• _SOURCE TEXT_
• • • • •

Researchers from CQT and their collaborators have developed two methods, one theoretical and one experimental, to protect the security of quantum key distribution (QKD), a technology that can be deployed in any communication network that needs long-term security. The first is a twist on the ultra-secure cryptography protocol known as ‘device-independent’ QKD (DIQKD). The second is a first-of-its-kind device that defends QKD systems against bright light pulse attacks by creating a power threshold.
QKD is a method for secure communication that uses quantum mechanics to encrypt information. While the security of QKD is unbreakable in principle, if it is incorrectly implemented, vital information could still be stolen by attackers. These are known as side-channel attacks, where the attackers exploit weaknesses in the setup of the information system to eavesdrop on the exchange of secret keys. The two new methods proposed ensure that QKD communications cannot be attacked in this way.
“Rapid advances in quantum computing and algorithmic research mean we can no longer take today’s toughest security software for granted. Our two new approaches hold promise to ensuring that the information systems which we use for banking, health and other critical infrastructure and data storage can hold up any potential future attacks,” said CQT Principal Investigator Charles Lim, who led the two research projects. Charles holds a joint appointment as Assistant Professor in the NUS Department of Electrical and Computer Engineering.
Future-proof quantum communication protocol
Critically, the security of DIQKD can be checked without needing to characterise the quantum devices uses. Typically, in QKD, quantum devices perform measurements using two measurement settings – one to make a secret key and another to test the integrity of the channel.
In a paper published in Nature Communications on 17 May 2021, the team showed that with their new DIQKD protocol, users can independently test the other party’s encryption device by generating a secret key from two randomly chosen key generation settings instead of one. The researchers demonstrated that introducing an extra set of key-generating measurement for the users makes it harder for the eavesdropper to steal information.
“It’s a simple variation of the original protocol that started this field, but it can only be tackled now thanks to significant developments in mathematical tools,” says CQT Principal Investigator Valerio Scarani, who was one of the inventors of this type of method and is a co-author on the paper. Besides Charles, the other co-authors are René Schwonnek and Goh Koon Tong from NUS, Ignatius William Primaatmaja from CQT, Ernest Tan from ETH Zürich and Ramona Wolf from Leibniz Universität Hannover.
Compared to the original DIQKD protocol, the new protocol is easier to set up, and is more tolerant to noise and loss. It also gives users the highest level of security allowable by quantum communications and empowers them to independently verify their own key generation devices.
With the team’s setup, all information systems built with DIQKD would be free from misconfiguration and mis-implementation. “Our method allows data to be safe against attackers even if they have unlimited quantum computing power. This approach could lead to a truly secure information system, eliminating all side-channel attacks and allowing end-users to monitor its implementation security easily and with confidence,” explained Charles.

• • • • •

• _GIVEN MATERIAL_
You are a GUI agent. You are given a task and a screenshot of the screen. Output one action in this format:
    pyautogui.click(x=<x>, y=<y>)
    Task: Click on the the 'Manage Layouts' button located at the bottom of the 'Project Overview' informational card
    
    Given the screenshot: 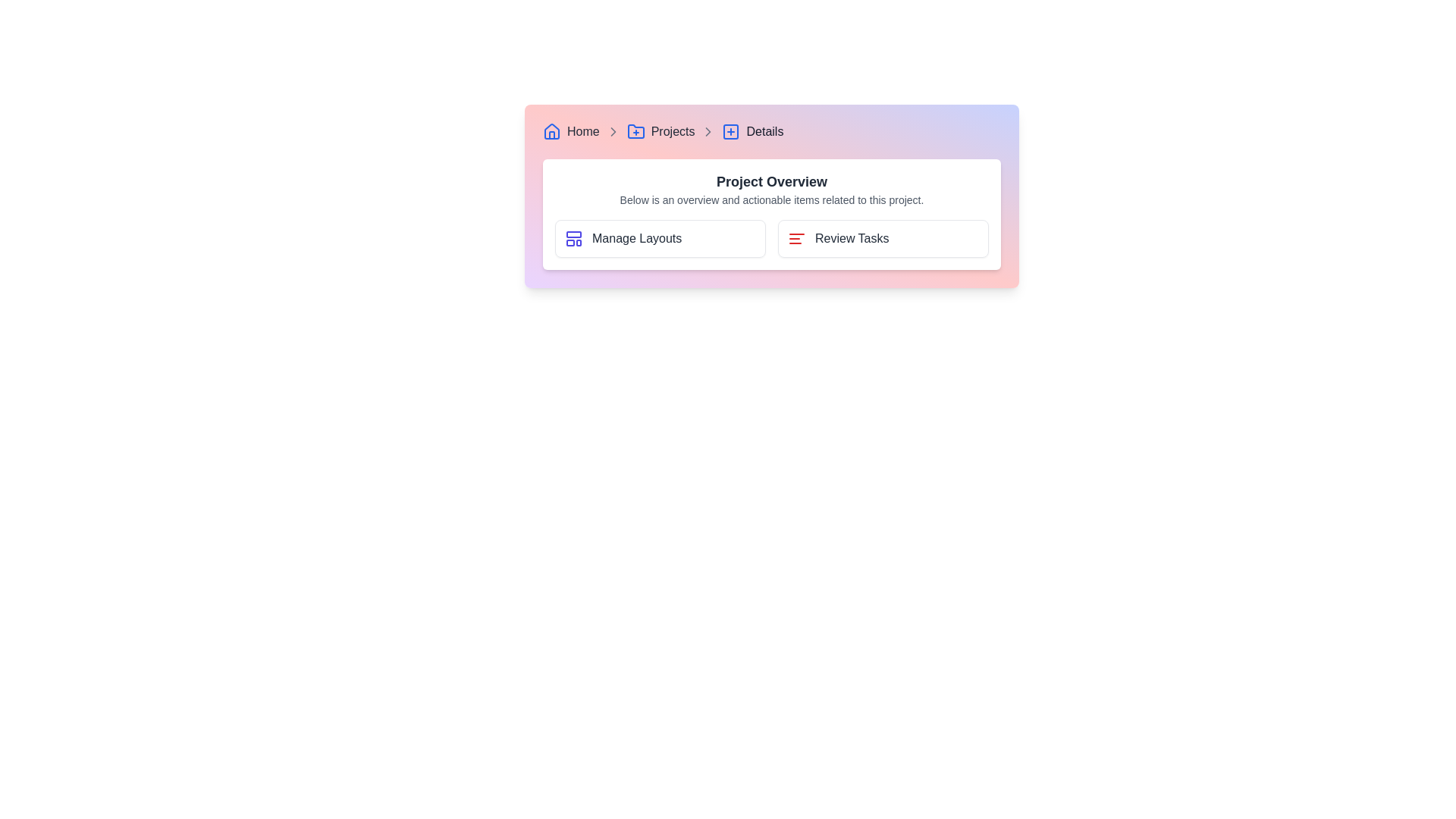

• • • • •

• _EXERCISE TASK 1_
In the article on quantum key distribution, which journal published the paper on the team's new DIQKD protocol?
• _EXERCISE TASK 2_
Please write the next few paragraphs of the article on quantum key distribution, picking up after its final sentence.

• _TASK RESULT 1_
Nature Communications

• _TASK RESULT 2_
A first-of-its-kind quantum power limiter device
Quantum cryptography, in practice, uses optical pulses with very low light intensity to exchange data over untrusted networks. Leveraging quantum effects can securely distribute secret keys, generate truly random numbers, and even create banknotes that are mathematically unforgeable.
However, experiments have shown that it is possible to inject bright light pulses into the quantum cryptosystem to break its security. This side-channel attack strategy exploits the way injected bright light is reflected to the outside environment, to reveal the secrets being kept in the quantum cryptosystem.
In a new paper published in PRX Quantum on 7 July 2021, the researchers from CQT and NUS reported their development of the first optical device to address the issue. Zhang Gong, Wang Chao, Haw Jing Yan and Gong Xiao from the NUS Department of Electrical and Computer Engineering worked on this project with Charles and Ignatius.
The optical device is based on thermo-optical defocusing effects to limit the energy of the incoming light. The researchers use the fact that the energy of the bright light changes the refractive index of the transparent plastic material embedded in the device, thus it sends a fraction of the light out of the quantum channel. This enforces a power limiting threshold.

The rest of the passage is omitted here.